The vacuum has prompted parents to envision their own disturbing 
story lines. Several say they believe their daughters have been 
seized and forced into prostitution, perhaps in the United States, by 
the same criminal bands that have turned this border city into the 
bloodiest front in the drug war.

"She's in the hands of those people. I don't know who they are or 
where they are," said Aiben Rivas, a carpenter and father of Hilda. 
She disappeared Feb. 25, 2008, after chatting with a friend downtown.

Relatives and activists see common threads in the cases. Most of the 
young women are attractive, dark-haired and slender. Most were last 
seen downtown, a scruffy but bustling precinct of discount clothing 
stores, cheap eats and honky-tonk bars. Four of the missing teens are 
named Brenda.

The profile looks different from that of the more than 350 women 
killed during a 15-year stretch from 1993. Many of those victims 
worked in the city's assembly plants and came from other parts of 
Mexico. Their bodies turned up, often with signs of sexual abuse and 
torture, in bare lots and gullies.

Despite some arrests and the creation of a special prosecutor's 
office, the cases remain largely unsolved.

By contrast those missing today are, for the most part, local 
residents from stable, middle- and working-class homes.

"They are not only from the poorest families," said Marisela Ortiz, 
who directs a group representing families of the slain women that is 
now working with the families of those who disappeared recently. "The 
characteristics have changed."

And this time there are no bodies.

Relatives say authorities have carried out desultory inquiries, and 
left them to hunt their own leads. But, the families, say they lack 
investigators' power to track cellphone calls or question 
acquaintances of the women. Some have suggested that corrupt police 
may be involved in the disappearances.

The Chihuahua state attorney general's office, whose missing-persons 
bureau has jurisdiction over the cases, declined to make anyone 
available to comment, despite several requests. Investigators 
privately have told local journalists that they suspect the young 
women were seized by trafficking rings for prostitution.

Loved ones say they believe the young women are alive.

"God willing, someday I'll see her again," said Yolanda Saenz, who is 
Brenda Ponce's mother. The girl, dressed in bluejeans and a black 
blouse, went downtown July 22, 2008, to look for a store job to help 
pay for dental braces and school expenses, her mother said.

"I just want to know what happened to her so I can find peace," Saenz said.

Some families say they've gotten possible clues.
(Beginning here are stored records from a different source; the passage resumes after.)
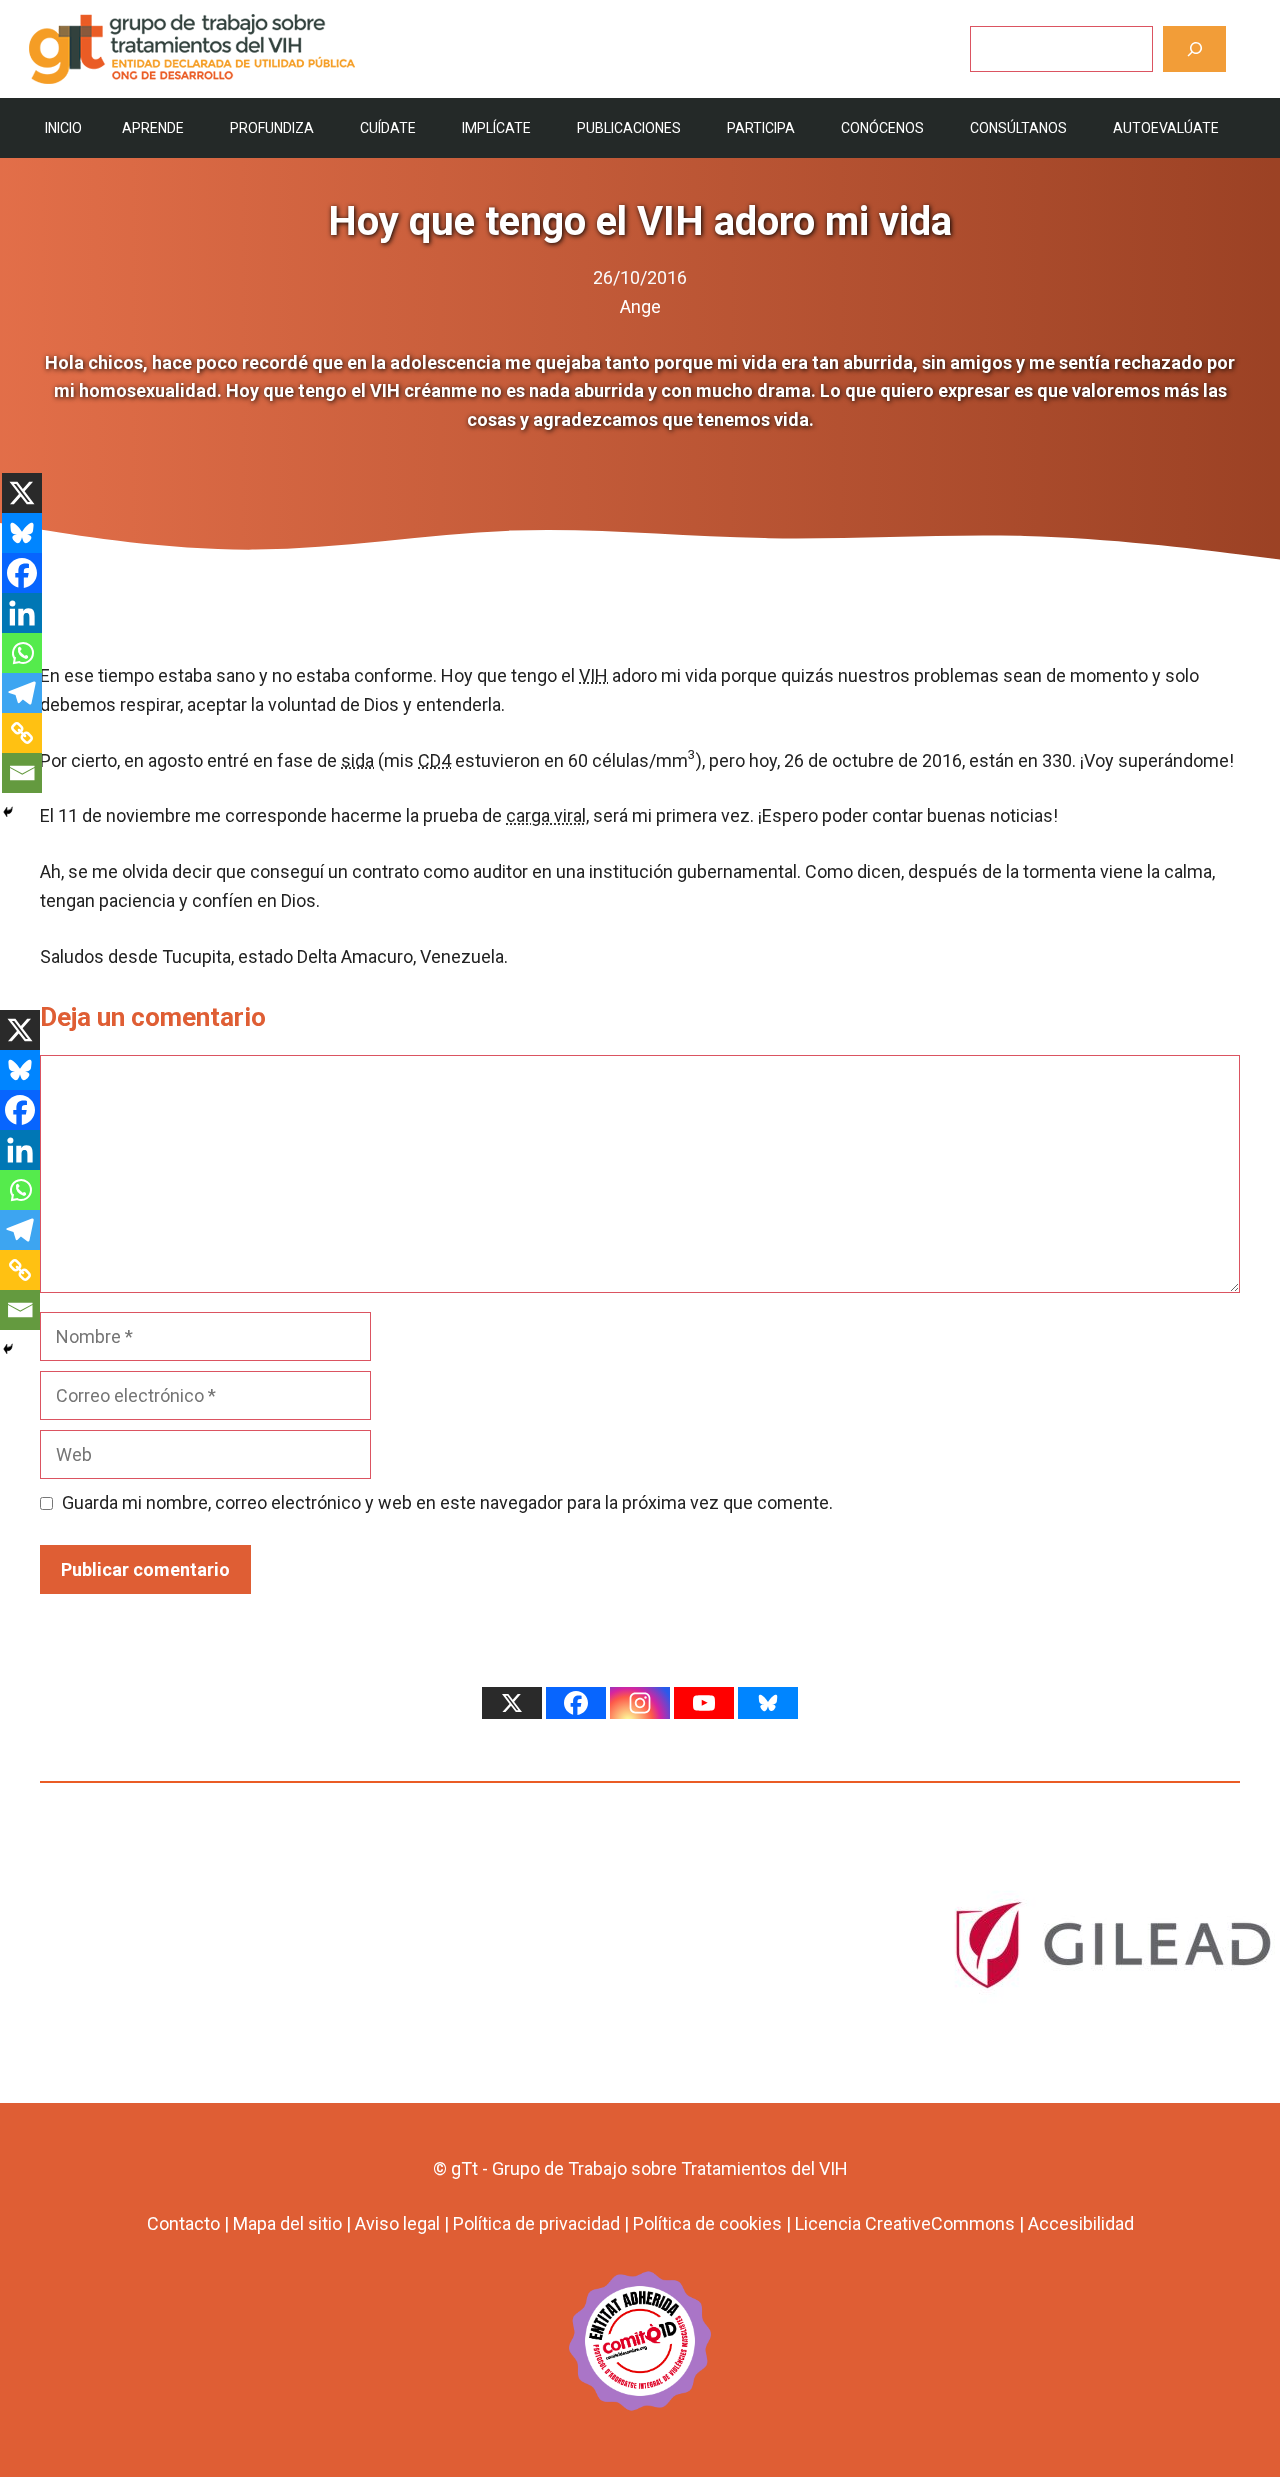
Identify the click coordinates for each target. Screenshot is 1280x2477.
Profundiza (272, 128)
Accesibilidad (1081, 2223)
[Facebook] (22, 573)
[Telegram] (22, 693)
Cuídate (388, 128)
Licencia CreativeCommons (905, 2223)
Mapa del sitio (287, 2223)
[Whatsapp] (22, 653)
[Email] (22, 773)
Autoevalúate (1166, 128)
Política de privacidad (536, 2223)
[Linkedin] (22, 613)
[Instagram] (640, 1703)
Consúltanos (1018, 128)
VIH (593, 675)
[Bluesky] (22, 533)
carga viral (546, 815)
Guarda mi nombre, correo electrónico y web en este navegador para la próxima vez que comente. (447, 1502)
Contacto (183, 2223)
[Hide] (8, 812)
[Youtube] (704, 1703)
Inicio (63, 128)
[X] (22, 493)
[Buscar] (1194, 48)
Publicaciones (629, 128)
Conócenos (882, 128)
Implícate (496, 128)
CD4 (434, 760)
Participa (761, 128)
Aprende (153, 128)
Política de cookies (707, 2223)
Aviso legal (397, 2223)
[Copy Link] (22, 733)
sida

Saenz said that even 
after a year, calls to Brenda's cellphone go to voice mail, implying 
that her account is still active and fueling her hope.

Monica Alanis' parents said someone hung up after calling their home 
in June from a number in the Tijuana area, where they don't know 
anyone. They said a friend of their daughter got a hang-up call from 
an unfamiliar number in Chihuahua, the state capital.
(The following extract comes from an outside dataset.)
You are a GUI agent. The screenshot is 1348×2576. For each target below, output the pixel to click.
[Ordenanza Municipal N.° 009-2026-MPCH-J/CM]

Sergio Sarmiento, whose cousin, Adriana Sarmiento, was 15 when she 
went missing last year, said the family got a phone call from a man 
saying she was fine and had left on her own.
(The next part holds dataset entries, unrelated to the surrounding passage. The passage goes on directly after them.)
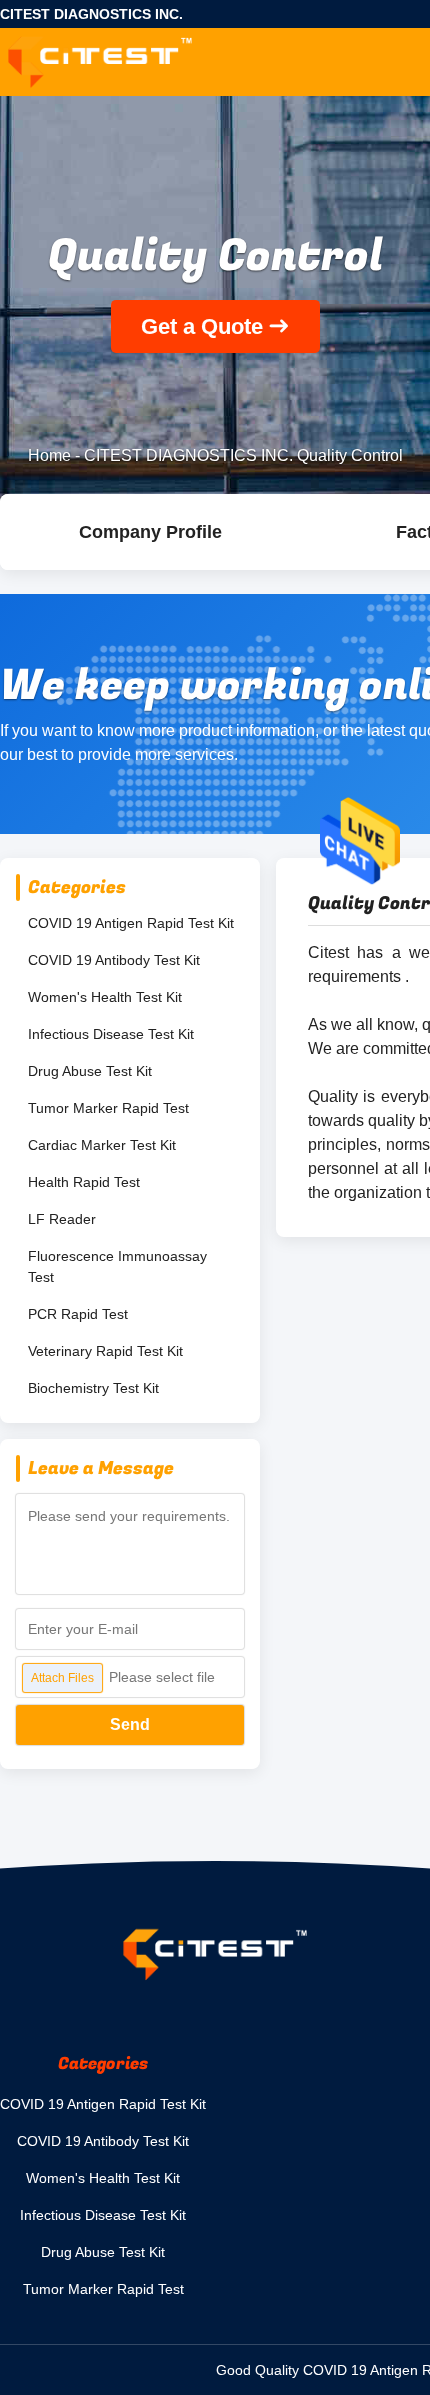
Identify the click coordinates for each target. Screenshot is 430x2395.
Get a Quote (202, 326)
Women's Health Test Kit (105, 997)
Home (49, 455)
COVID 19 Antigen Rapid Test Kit (131, 923)
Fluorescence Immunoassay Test (117, 1266)
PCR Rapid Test (78, 1314)
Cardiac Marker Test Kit (102, 1145)
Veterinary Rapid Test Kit (105, 1351)
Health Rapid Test (84, 1182)
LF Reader (62, 1219)
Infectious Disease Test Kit (111, 1034)
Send (130, 1724)
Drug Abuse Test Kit (90, 1071)
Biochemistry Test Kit (93, 1388)
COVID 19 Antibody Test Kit (114, 960)
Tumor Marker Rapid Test (108, 1108)
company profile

"I don't believe it," said Sarmiento, a bus driver who lives amid the 
trash-strewn gulches of northeastern Juarez.

He said that since the disappearance, the girl's mother has fled 
across the border to El Paso with another daughter, who is 18.

"I want to be an optimist," he said.

After Adriana disappeared in January 2008, loved ones went around 
tacking up posters with her picture and description (5-foot-5, thin, 
brown eyes, dark brown hair). But competition with other 
missing-person fliers grew as the number of disappearances mounted.

"They got covered with other ones," Sarmiento said of the fliers. 
"Unfortunately, she wasn't the last one."